Note: I'm using an LPC1778 microcontroller.

Best Answer

You should avoid interrupts when possible. Issues:

  1. They mess up predictable real-time behavior.
  2. Numerous interrupts may lead to unpredicted stack usage.
  3. It is easy to write very subtle and very severe bugs when sharing data between an ISR and the background program.

That being said, you can avoid these problems with careful system design.

1) is only a problem for non-cyclic interrupts that may arrive at any point in time. As long as the interrupts have deterministic behavior and are triggered cyclically, you can use them. In that case they are no different than a high priority process and you can still predict real-time behavior of the system.

2) can be avoided by reducing the number of interrupt sources as far as possible. Other safety measures is to always allocate a stack which is larger than necessary, and most importantly: place the stack so that upon overflow, it doesn't fail-cascade into other RAM memory segments like .bss or .data! Here is a good article about this.

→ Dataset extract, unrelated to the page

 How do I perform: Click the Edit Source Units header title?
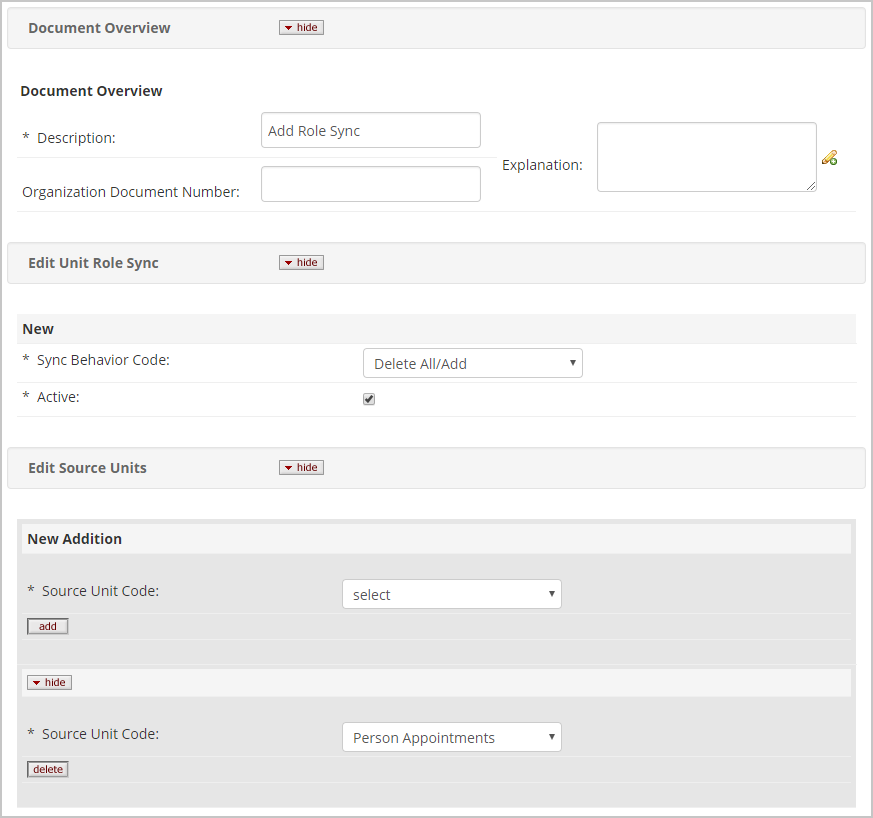(87, 468)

3) is the hardest one to protect yourself from. Every variable shared between an ISR and the background program has to be handled with lots of care. Two issues exist: re-entrancy and compiler optimizer problems.

Re-entrancy has to be solved in case-to-case basis with atomic access/semaphores/mutex or by temporarily disabling interrupts. This is always tricky and you have to ensure that you have considered every scenario, and that the produced machine code actually does what you think.

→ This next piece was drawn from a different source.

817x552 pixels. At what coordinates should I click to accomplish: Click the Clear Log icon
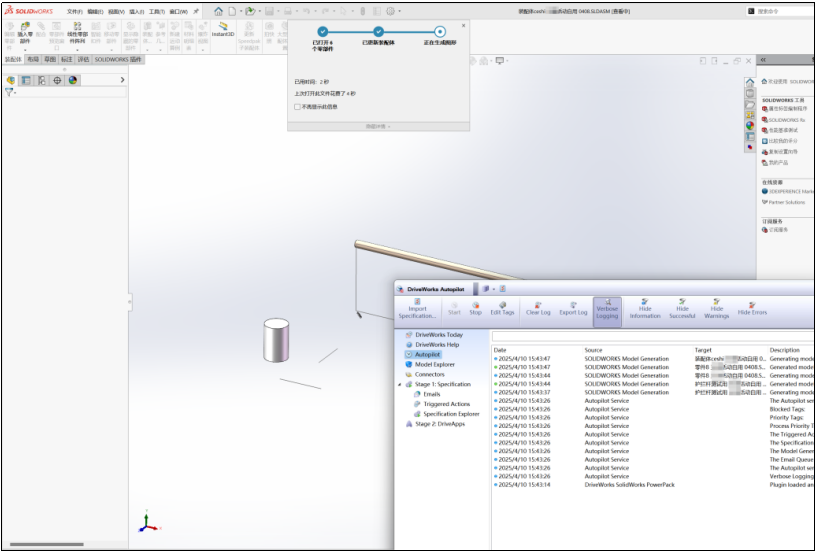pyautogui.click(x=538, y=308)
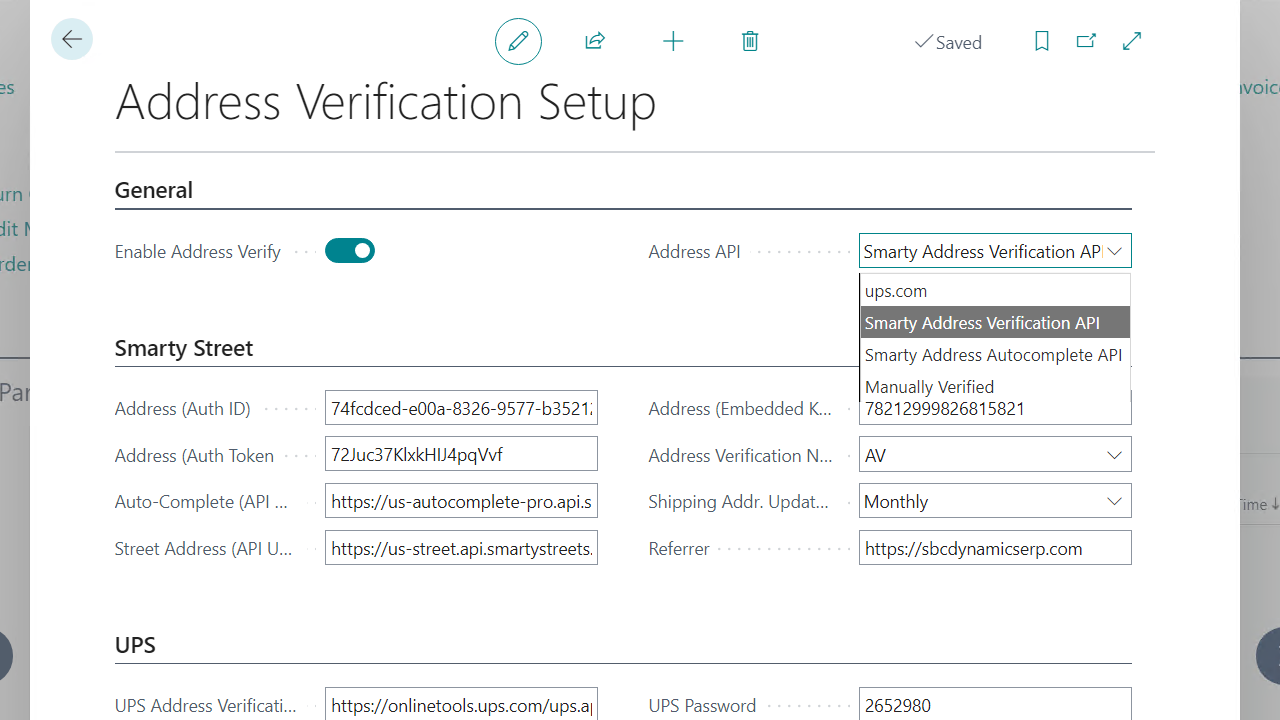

The other issue is where your compiler does not realize that your ISR is called by the MCU rather than from your code, and therefore fails to understand that all variables used by the ISR can be updated at any point in time. The compiler may then optimize the background code incorrectly, since it assumes that a certain variable is never used. This bug can be avoided by always declaring variables shared with an ISR as volatile.

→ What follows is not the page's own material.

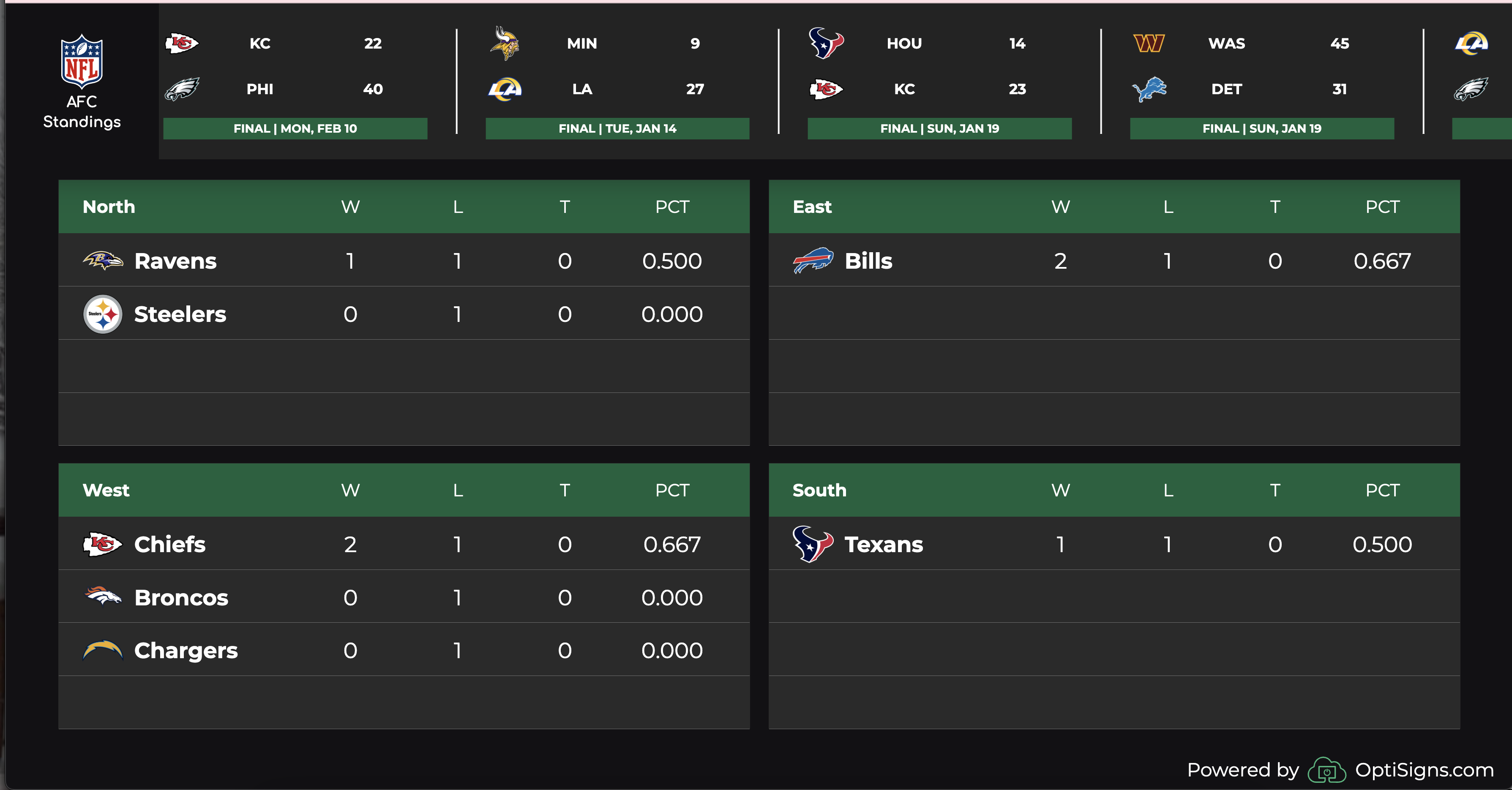
Task: Click the Texans logo in South table
Action: click(x=813, y=544)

Both of these issues are common sources for very subtle, but often severe bugs. There's no standard way to protect yourself against them, the closest thing to a safety measure is to only allow your most hardened C veteran to write all ISRs. Intermediately experienced programmers, not to mention beginners, always write these bugs, over and over again.

Because of this, it is very hard to justify the use of interrupts in safety-critical applications. You would have to spend lots of time on the design, tests and documentation to verify that every such interrupt is not causing problems. Therefore I can understand why some safety standards bans the use of interrupts entirely.


As for the specific issue of CAN, it sounds a bit like you have either picked the wrong MCU for the task or you are not using the CAN controller correctly. More advanced CAN controllers have rx buffers which you can set up for dedicated messages, and in addition an rx FIFO where the rest of the messages go. I'm pretty sure NXP have such CAN controllers for their Cortex-M families, at least they do on LPC11C.

With such an approach and a carefully designed application-layer CAN protocol, you should not need rx interrupts. All safety-critical CAN networks must be designed to send messages over and over again periodically. If you know that a certain message only arrives once every 5ms, then you merely have to ensure that your background program is fast enough to handle it before the next message arrives.

For SIL4 you would likely have more than one CAN bus: you would dedicate one bus for safety-critical real-time messages and put everything else on another non-critical bus. Redundancy solutions with multiple CAN buses transmitting the same critical data are also used sometimes.